- Original authors: Wolfgang Kabsch, Chris Sander
- Developer: Maarten Hekkelman
- Release: 1983
- Stable release: 4.5.8 / 31 January 2026; 7 months ago
- Written in: C++
- Operating system: Linux, Windows
- License: BSD-2-clause license
- Website: pdb-redo.eu/dssp/
- Repository: github.com/PDB-REDO/dssp

= DSSP (algorithm) =

Protein structure classification tool

The DSSP algorithm is the standard method for assigning secondary structure to the amino acids of a protein, given the atomic-resolution coordinates of the protein. The abbreviation is only mentioned once in the 1983 paper describing this algorithm, where it is the name of the Pascal program that implements the algorithm Define Secondary Structure of Proteins.

==Algorithm==

DSSP begins by identifying the intra-backbone hydrogen bonds of the protein using a purely electrostatic definition, assuming partial charges of −0.42 e and +0.20 e to the carbonyl oxygen and amide hydrogen respectively, their opposites assigned to the carbonyl carbon and amide nitrogen. A hydrogen bond is identified if E in the following equation is less than -0.5 kcal/mol:

$E = 0.084 \left\{ \frac{1}{r_{ON}} + \frac{1}{r_{CH}} - \frac{1}{r_{OH}} - \frac{1}{r_{CN}} \right\} \cdot 332 \, \mathrm{kcal/mol}$

where the $r_{AB}$ terms indicate the distance between atoms A and B, taken from the carbon (C) and oxygen (O) atoms of the C=O group and the nitrogen (N) and hydrogen (H) atoms of the N-H group.

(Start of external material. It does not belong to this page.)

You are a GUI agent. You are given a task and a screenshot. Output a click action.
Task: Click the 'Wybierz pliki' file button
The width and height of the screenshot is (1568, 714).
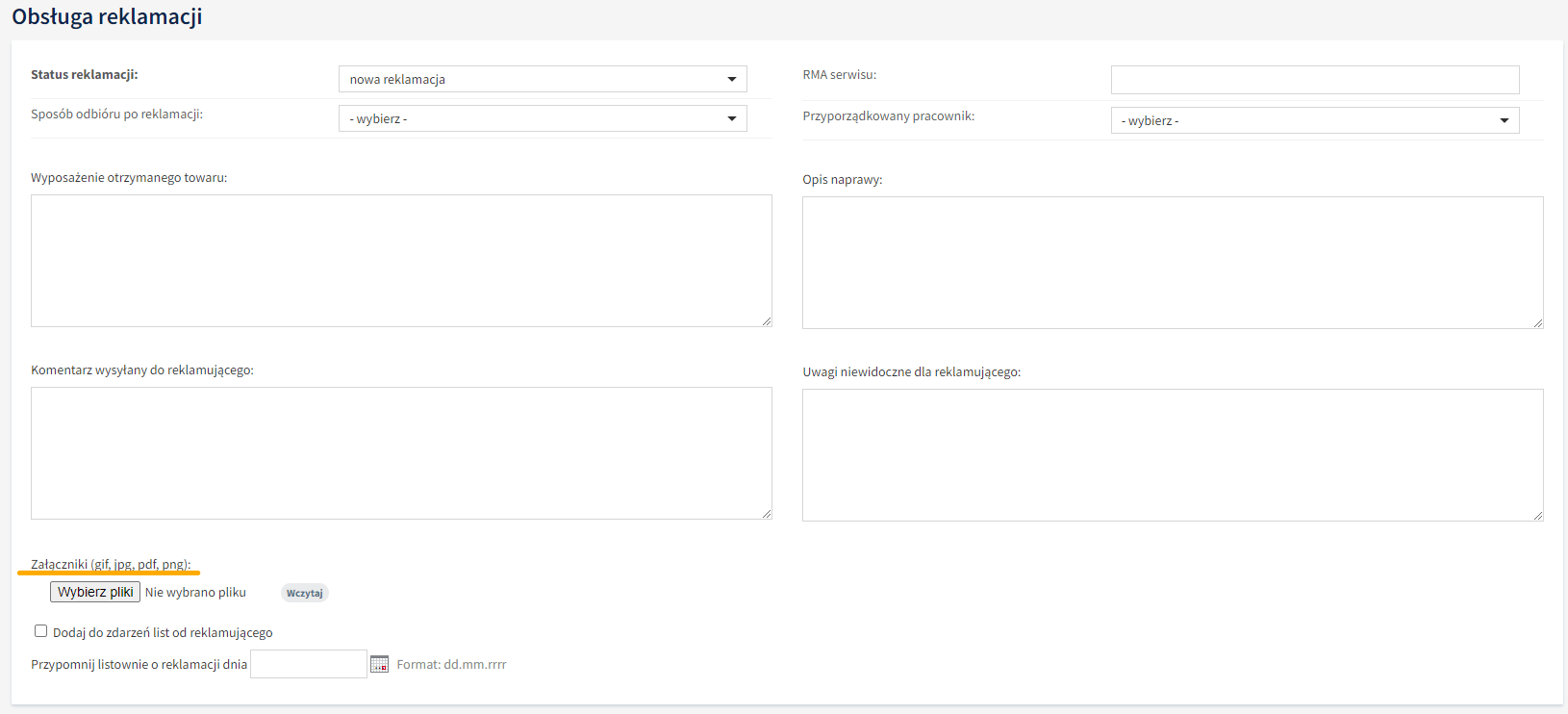[95, 592]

Based on this, nine types of secondary structure are assigned. The 3_{10} helix, α helix and π helix have symbols G, H and I and are recognized by having a repetitive sequence of hydrogen bonds in which the residues are three, four, or five residues apart respectively. Two types of beta sheet structures exist; a beta bridge has symbol B while longer sets of hydrogen bonds and beta bulges have symbol E. T is used for turns, featuring hydrogen bonds typical of helices, S is used for regions of high curvature (where the angle between $\overrightarrow{C_i^\alpha C_{i+2}^\alpha}$ and $\overrightarrow{C_{i-2}^\alpha C_i^\alpha}$ is at least 70°). As of DSSP version 4, PPII helices are also detected based on a combination of backbone torsion angles and the absence of hydrogen bonds compatible with other types. PPII helices have symbol P. A blank (or space) is used if no other rule applies, referring to loops. These eight types are usually grouped into three larger classes: helix (G, H and I), strand (E and B) and loop (S, T, and C, where C sometimes is represented also as blank space).

==π helices==
In the original DSSP algorithm, residues were preferentially assigned to α helices, rather than π helices. In 2011, it was shown that DSSP failed to annotate many "cryptic" π helices, which are commonly flanked by α helices. In 2012, DSSP was rewritten so that the assignment of π helices was given preference over α helices, resulting in better detection of π helices. Versions of DSSP from 2.1.0 onwards therefore produce slightly different output from older versions.

==Variants==
In 2002, a continuous DSSP assignment was developed by introducing multiple hydrogen bond thresholds, where the new assignment was found to correlate with protein motion.